[Quoted passage — start]
You know. Now having said that, though, you know, in terms of FED strategy, you know, we can we can kind of think of it like the you know, the ninety strategy, the opportunistic disinflation strategy, where you know, we've had a series of supply shocks that keeps inflation slightly above target, and the FED sort of knows at some point,
you know, we could fall into recession. We all hope that we don't, but in that case, we'll have below target inflation, you know, and so you know, they don't really want to overreact to get inflation to target now, just given the cost of higher unemployment that that could result. So some tolerance for above target inflation for a little bit, you know, knowing that at some point you probably will, you know, get some of those recessionary forces that bring it below.
I don't envy the FED right now, Tiffany.
I mean, there are all these geopolitical choke points that are creating a series of sequential supply side shocks that on one hand, you could say they want to look through. On the other hand, there is a secular overlay of what we're seeing with artificial intelligence, this incredible demand for assets of all types, and it seems to be a price inelastic I'm just wondering, from your vantage point, how
you view that in the inflation story. Should that be concerning given the fact that electricity is rising at about six percent year when it comes to just the inflationary.
[Quoted passage — finish]
[Data — start]
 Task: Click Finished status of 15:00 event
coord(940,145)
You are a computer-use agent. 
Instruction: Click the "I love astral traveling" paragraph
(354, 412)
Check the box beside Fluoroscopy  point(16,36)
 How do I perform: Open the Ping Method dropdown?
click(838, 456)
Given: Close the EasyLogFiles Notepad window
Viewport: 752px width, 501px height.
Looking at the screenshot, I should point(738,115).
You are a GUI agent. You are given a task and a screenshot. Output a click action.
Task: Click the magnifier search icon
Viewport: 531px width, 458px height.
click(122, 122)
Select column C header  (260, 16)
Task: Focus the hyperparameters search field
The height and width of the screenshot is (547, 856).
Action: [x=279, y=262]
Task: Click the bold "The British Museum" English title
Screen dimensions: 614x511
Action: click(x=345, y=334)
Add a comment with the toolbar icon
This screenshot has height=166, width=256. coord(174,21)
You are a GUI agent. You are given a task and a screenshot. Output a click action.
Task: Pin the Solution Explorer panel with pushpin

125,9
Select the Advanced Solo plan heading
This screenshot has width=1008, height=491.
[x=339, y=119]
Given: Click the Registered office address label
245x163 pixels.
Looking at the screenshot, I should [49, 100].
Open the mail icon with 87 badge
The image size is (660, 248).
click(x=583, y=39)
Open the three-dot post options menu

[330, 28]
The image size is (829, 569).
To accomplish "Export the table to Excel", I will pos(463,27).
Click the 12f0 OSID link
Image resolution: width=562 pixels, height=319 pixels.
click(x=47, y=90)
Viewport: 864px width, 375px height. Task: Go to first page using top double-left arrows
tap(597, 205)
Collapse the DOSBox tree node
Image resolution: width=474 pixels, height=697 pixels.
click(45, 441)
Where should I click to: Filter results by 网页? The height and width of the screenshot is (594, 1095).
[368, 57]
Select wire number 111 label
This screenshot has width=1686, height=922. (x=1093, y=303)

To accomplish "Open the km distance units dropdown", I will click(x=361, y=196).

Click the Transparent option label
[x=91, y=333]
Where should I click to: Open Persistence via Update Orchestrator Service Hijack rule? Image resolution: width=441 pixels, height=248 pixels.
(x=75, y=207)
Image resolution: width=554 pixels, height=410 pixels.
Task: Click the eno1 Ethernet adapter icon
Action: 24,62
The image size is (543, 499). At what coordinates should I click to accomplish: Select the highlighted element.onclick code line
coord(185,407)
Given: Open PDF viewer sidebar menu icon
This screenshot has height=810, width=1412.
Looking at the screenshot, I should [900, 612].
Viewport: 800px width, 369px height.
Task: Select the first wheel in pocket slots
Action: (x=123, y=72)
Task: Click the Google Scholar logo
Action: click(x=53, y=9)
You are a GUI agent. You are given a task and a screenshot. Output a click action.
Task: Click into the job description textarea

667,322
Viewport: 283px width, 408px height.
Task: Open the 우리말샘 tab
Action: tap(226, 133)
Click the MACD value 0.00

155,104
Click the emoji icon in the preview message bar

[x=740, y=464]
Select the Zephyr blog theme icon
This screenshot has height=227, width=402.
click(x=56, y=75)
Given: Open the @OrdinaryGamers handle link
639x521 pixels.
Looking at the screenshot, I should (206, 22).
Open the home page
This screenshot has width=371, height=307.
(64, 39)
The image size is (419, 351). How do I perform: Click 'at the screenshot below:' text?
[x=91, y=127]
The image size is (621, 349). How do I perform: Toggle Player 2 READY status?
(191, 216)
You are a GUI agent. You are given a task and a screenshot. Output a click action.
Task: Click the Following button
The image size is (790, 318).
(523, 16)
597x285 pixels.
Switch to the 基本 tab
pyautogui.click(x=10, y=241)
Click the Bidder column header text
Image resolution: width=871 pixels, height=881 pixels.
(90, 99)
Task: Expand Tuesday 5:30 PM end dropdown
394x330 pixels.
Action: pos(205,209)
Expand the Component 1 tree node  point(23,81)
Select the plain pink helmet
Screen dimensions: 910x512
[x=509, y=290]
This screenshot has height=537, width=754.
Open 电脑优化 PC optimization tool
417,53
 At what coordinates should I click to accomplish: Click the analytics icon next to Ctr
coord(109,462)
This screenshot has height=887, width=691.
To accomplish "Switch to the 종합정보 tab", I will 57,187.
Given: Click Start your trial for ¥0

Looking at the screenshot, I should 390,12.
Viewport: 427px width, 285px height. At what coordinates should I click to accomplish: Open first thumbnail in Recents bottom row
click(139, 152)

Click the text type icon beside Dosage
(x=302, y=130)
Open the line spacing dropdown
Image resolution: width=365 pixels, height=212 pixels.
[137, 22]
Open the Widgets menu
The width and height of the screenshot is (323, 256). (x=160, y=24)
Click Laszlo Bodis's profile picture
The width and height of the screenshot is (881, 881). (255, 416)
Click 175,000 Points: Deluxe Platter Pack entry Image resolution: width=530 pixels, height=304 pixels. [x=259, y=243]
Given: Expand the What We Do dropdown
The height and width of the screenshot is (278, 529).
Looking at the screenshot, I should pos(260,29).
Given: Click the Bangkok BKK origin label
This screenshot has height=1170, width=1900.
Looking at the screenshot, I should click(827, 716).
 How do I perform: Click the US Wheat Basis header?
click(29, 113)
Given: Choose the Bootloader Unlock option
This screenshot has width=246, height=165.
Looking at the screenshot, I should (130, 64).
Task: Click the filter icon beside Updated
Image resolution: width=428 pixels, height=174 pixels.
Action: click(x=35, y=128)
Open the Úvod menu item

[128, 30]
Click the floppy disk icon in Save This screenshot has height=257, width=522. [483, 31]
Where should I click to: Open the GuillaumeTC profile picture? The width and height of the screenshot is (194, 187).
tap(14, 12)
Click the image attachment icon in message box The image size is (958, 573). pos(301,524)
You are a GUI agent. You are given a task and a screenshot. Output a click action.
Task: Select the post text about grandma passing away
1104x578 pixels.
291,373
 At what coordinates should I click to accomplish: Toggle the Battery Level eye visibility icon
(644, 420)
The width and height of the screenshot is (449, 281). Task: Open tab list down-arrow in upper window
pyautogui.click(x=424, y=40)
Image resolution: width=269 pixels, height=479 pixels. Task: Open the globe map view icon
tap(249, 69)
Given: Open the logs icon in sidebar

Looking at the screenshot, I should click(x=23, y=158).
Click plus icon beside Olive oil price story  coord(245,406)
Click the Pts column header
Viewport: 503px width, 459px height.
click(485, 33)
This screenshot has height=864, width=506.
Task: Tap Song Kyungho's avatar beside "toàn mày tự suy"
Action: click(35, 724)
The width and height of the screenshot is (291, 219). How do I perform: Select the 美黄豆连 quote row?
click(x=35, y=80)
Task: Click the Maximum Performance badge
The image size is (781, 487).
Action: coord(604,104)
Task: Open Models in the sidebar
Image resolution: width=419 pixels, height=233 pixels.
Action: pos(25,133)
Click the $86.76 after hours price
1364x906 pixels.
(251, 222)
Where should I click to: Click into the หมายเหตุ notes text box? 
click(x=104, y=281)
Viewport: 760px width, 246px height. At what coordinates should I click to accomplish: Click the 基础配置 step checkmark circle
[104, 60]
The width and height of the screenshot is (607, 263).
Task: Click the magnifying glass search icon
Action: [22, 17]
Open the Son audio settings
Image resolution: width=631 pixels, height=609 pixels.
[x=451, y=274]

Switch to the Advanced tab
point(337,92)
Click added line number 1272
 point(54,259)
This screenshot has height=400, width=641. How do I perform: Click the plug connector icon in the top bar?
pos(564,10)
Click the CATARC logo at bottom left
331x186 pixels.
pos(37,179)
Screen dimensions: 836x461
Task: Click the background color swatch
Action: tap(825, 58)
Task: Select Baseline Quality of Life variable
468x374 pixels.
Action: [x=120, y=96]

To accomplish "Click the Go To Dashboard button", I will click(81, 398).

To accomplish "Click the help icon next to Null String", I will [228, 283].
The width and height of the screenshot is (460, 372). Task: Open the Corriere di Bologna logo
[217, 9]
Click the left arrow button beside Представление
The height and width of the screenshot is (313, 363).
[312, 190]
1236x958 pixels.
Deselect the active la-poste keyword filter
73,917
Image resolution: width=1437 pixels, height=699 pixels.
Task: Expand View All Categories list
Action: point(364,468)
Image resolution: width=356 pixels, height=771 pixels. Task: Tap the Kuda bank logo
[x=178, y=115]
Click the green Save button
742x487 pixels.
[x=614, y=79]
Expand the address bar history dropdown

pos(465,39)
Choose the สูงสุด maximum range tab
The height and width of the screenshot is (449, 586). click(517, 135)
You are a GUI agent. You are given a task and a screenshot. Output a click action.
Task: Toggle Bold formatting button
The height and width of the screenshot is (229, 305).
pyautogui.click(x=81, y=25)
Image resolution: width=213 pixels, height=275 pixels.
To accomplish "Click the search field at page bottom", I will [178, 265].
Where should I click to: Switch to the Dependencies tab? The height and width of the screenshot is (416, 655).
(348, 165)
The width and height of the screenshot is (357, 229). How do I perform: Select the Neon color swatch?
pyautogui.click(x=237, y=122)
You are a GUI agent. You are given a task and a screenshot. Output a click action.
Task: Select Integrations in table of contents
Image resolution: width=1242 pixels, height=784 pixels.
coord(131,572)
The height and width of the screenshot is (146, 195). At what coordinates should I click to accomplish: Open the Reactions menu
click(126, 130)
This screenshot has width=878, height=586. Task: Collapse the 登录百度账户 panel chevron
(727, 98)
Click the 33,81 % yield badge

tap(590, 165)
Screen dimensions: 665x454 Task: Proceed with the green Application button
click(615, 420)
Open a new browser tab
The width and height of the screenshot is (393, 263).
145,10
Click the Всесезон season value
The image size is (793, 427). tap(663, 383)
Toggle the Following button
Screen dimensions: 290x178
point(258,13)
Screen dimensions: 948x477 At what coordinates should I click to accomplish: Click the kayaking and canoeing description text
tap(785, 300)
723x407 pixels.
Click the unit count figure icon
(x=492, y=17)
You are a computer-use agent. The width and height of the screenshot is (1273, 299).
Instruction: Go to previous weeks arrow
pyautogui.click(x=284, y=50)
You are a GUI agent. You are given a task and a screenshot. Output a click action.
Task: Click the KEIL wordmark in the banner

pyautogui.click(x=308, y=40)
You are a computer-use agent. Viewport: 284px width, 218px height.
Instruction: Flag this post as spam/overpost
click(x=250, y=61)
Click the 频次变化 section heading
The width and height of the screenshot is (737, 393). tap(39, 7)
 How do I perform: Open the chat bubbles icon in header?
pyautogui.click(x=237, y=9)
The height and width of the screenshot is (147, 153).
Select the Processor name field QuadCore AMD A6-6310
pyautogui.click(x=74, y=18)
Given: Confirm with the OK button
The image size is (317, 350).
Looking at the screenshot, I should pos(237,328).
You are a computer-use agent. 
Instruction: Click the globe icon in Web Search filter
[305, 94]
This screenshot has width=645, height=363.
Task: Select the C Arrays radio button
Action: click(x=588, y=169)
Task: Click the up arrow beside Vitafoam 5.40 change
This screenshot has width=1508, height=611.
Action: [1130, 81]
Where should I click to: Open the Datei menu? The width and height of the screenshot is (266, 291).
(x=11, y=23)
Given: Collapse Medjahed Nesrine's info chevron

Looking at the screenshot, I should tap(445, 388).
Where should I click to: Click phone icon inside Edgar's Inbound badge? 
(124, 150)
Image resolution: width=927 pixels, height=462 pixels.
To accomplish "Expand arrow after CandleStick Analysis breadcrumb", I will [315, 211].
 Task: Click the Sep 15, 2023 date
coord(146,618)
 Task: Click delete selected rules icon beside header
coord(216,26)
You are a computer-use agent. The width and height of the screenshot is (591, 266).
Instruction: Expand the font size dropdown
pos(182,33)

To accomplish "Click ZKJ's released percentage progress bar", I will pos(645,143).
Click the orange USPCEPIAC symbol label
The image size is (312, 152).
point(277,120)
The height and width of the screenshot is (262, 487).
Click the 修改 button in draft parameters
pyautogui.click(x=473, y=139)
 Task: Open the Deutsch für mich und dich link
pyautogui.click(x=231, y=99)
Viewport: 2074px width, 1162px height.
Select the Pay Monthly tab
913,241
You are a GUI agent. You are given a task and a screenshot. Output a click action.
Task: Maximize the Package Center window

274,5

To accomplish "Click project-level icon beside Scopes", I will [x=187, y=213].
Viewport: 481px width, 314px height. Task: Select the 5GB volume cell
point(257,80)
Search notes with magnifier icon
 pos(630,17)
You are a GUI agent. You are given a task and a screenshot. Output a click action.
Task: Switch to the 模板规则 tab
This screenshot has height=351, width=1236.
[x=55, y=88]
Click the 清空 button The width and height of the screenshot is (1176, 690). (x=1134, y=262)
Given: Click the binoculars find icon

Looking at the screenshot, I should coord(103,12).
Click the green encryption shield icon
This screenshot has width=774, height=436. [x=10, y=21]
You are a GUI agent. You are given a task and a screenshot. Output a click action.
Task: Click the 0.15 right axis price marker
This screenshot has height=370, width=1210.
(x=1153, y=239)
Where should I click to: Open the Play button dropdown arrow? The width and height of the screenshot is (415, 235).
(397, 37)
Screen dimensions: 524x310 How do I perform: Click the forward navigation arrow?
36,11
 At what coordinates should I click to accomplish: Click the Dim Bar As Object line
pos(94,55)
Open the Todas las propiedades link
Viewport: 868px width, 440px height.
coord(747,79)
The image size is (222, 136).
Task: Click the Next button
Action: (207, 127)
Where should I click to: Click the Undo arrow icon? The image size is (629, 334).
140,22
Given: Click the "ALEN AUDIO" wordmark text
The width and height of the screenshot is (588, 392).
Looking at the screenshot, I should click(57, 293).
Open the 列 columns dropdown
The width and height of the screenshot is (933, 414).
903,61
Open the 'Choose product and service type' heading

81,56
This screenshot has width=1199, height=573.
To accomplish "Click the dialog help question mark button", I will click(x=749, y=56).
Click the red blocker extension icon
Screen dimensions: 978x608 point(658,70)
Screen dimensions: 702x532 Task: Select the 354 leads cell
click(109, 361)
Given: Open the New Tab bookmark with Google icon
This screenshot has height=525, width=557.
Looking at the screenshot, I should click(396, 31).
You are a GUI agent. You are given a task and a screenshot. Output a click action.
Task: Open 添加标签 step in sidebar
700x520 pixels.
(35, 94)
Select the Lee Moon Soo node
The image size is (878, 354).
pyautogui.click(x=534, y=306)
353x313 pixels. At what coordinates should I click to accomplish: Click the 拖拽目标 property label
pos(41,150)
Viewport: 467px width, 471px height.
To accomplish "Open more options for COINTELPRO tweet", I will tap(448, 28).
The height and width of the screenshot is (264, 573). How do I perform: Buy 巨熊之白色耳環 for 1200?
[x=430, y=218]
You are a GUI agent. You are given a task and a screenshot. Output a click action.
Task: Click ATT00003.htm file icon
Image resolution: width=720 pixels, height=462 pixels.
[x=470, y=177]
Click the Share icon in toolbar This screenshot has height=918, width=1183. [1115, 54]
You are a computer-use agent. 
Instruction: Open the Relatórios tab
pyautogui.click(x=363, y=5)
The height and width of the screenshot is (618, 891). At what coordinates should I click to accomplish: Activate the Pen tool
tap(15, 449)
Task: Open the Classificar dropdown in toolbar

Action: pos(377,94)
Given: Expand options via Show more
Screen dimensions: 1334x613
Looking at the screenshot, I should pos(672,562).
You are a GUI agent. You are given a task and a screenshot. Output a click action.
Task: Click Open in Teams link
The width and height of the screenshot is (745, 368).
[Data — finish]
*Tasks to complete*.
1/ Switch "electricity" to "natural gas" and write out everything in the conversation on Fed inflation strategy from "I don't envy" down to "just the inflationary.".
2/ Resume the conversation on Fed inflation strategy from the point where it stops.
The records have no connection to the text.

*Answers by item*.
1/
I don't envy the FED right now, Tiffany.
I mean, there are all these geopolitical choke points that are creating a series of sequential supply side shocks that on one hand, you could say they want to look through. On the other hand, there is a secular overlay of what we're seeing with artificial intelligence, this incredible demand for assets of all types, and it seems to be a price inelastic I'm just wondering, from your vantage point, how
you view that in the inflation story. Should that be concerning given the fact that natural gas is rising at about six percent year when it comes to just the inflationary.

2/
Pressures, Yeah, I mean so, I think that's the tricky thing as well, right, I mean, there is certainly a piece of this that is demand related, you know. And again the Federal Reserve monetary policy more generally, you know, has has more of an ability to impact demand, you know, and they also want to try to understand, you know, how you know, how persistent is is this demand impulse
going to be? You know, and certainly the AI demand impulses is absolutely there, and we've seen it accelerate at the beginning of this year, you know, coinciding with the you know, the Iran events. You know, so I think that's certainly something they're going to weigh. And we're seeing the prices of components related to the infrastructure build out really skyrocket and that is spilling over into into the price components of those into the consumer price components. In
those categories, it's impacting PCE more than CPI. Not to get too wonky, but the PCE is their preferred measure. Yeah, I mean, so there's definitely you know, some demand driven
inflationary pressures here. But but we've been talking about this two speed economy for quite some time, and you know, there's certainly another part of the economy outside of AI and maybe outside of the you know, top twenty percent of households that hold you know a lot of their wealth and stocks, you know, that isn't doing as well
as a result of these economic fundamentals. So you know, they're the labor market for example, does not look like a source of inflationary pressures at the moment, you know, So the FED has to weigh all of these factors, you know. And again, what monetary policy theory would suggest when there's a lot of uncertainty is you go slow and you wait and see and again. We think as of right now, that means, you know, they are on hold for the next little bit.